The ongoing battle in Aleppo is described by many critics to be the deciding factor in what is now being called a civil war, according to the International Committee of the Red Cross. More lives are yet to be lost, more buildings and infrastructures are yet to be blown to smithereens and by the end of it all whoever comes out the winner will have the difficult task of rebuilding the entire nation with the legacy of blood and destruction to contend with.
The rebuilding of Syria will not happen overnight nor will it happen smoothly. At the moment, Syria is a multi-ethnic country, home to various religions that co-exist side-by-side. The Alawites alongside Shia followers comprise of about 13% of the population, mostly centred on the country’s Mediterranean coast, while 60% of the population are the Arab Sunnis adamant on overthrowing the government that massacred 20,000 of them during February 1982. During Assad’s regime, Alawites have found themselves in higher military posts and have been heavily relied upon by the President to crush the uprising which led to the killing of Sunnis and opposing activists. If al-Assad’s military fails to suppress the revolution and regain control then the war on Alawites by the Sunnis will be inevitable, forcing the minority to seek refuge in neighbouring countries. Moreover, if the Sunnis come into power, the rest of the population involving the Christians, Kurds and Druze will live beneath a cloud of uneasiness. The Sunni successors will without a doubt revert the country’s secular state fronted by the Assad dynasty, which might further damage the already broken Syria.
Take for instance, the war between the Sunni and Shia in Iraq following the invasion of the US and an eventual removal of Saddam Hussein. The Iraqi Sunni – much like the Syrian Alawites – had dominated the Shia faction which comprised of 60% of the country’s population. Following Saddam Hussein’s exit, the relation between the Sunni and Shia factions deteriorated leading to countless deaths. While Iraq’s problem may have prevented the direct international invasion in Syria, the toppling of al-Assad will have similar consequences whether the world partakes with their military or not. Even if the successive government condemns the sectarian war it will not be enough to annihilate the possible threat of Sunni’s retribution against the Alawites that have so far dominated them.

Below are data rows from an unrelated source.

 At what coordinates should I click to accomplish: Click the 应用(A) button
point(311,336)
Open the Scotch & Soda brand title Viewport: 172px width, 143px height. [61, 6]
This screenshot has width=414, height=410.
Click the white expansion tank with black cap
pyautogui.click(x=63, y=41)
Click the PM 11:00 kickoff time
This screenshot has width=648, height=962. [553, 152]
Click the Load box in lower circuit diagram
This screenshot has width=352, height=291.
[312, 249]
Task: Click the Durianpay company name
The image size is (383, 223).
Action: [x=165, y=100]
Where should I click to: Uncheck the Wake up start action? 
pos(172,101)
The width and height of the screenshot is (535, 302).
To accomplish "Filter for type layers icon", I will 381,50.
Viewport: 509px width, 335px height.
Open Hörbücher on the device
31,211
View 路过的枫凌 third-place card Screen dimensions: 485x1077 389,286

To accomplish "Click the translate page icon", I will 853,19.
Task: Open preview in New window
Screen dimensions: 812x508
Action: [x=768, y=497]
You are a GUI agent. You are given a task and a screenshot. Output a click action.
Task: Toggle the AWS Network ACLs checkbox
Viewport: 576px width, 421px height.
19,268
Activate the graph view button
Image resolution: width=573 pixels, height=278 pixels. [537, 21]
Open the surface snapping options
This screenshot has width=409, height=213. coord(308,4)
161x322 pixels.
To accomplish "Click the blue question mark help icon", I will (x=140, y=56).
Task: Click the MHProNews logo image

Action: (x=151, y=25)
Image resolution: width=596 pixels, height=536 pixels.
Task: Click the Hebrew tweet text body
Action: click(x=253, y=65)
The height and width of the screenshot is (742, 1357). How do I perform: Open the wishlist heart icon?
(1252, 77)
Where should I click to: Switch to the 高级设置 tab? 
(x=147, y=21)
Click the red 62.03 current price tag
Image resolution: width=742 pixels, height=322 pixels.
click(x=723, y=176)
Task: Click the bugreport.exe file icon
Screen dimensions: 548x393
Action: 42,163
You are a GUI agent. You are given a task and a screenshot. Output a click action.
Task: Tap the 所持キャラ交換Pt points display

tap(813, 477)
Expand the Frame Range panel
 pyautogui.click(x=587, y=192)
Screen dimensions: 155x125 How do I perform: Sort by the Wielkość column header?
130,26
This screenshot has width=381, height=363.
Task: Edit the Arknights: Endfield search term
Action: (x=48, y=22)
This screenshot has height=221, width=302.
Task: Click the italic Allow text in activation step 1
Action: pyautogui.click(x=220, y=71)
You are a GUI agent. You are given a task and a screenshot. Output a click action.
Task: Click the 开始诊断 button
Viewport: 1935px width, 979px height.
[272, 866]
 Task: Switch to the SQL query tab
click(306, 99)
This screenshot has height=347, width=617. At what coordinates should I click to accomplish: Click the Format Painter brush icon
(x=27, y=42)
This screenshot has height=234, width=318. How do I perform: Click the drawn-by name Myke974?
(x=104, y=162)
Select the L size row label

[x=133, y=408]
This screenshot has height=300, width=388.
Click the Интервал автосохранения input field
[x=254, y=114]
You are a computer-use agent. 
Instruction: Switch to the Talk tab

Furthermore, the recent admission of possessing chemical weapons by Syria adds a new dimension to the ongoing battle between the military and Free Syrian army (FSA) and introduces new fearful possibilities. Even though the government has assured the world that the weapons would not be used against their own people, one can’t help but question their resolution. After all, those weapons could be the defining act in regaining control of the situation.
However, the use of such weapons would do more harm than good to the regime – something that President al-Assad is well aware of. Putting aside the destruction of his own country, he will also be faced with international repercussions that are likely to involve armed attack from Europe and America with Israel lending their support in overpowering al-Assad. Even Russia, which has been one of the major supporters of Syria’s military, may finally lose its patience and call for his resignation.
It is no surprise that with the variety of international sanctions imposed on the government of Syria and the unyielding attacks from the FSA, al-Assad is left with few resources and even fewer alternatives to manoeuvre his way out of the revolution with his power still intact. Sooner or later, he will fall, but without any unity among his opposition, the country will descent into civil war and stray away further from civilization that could also see international support divided among the opposition groups. The end may be in sight for al-Assad, but let’s hope it does not signal the end for Syria.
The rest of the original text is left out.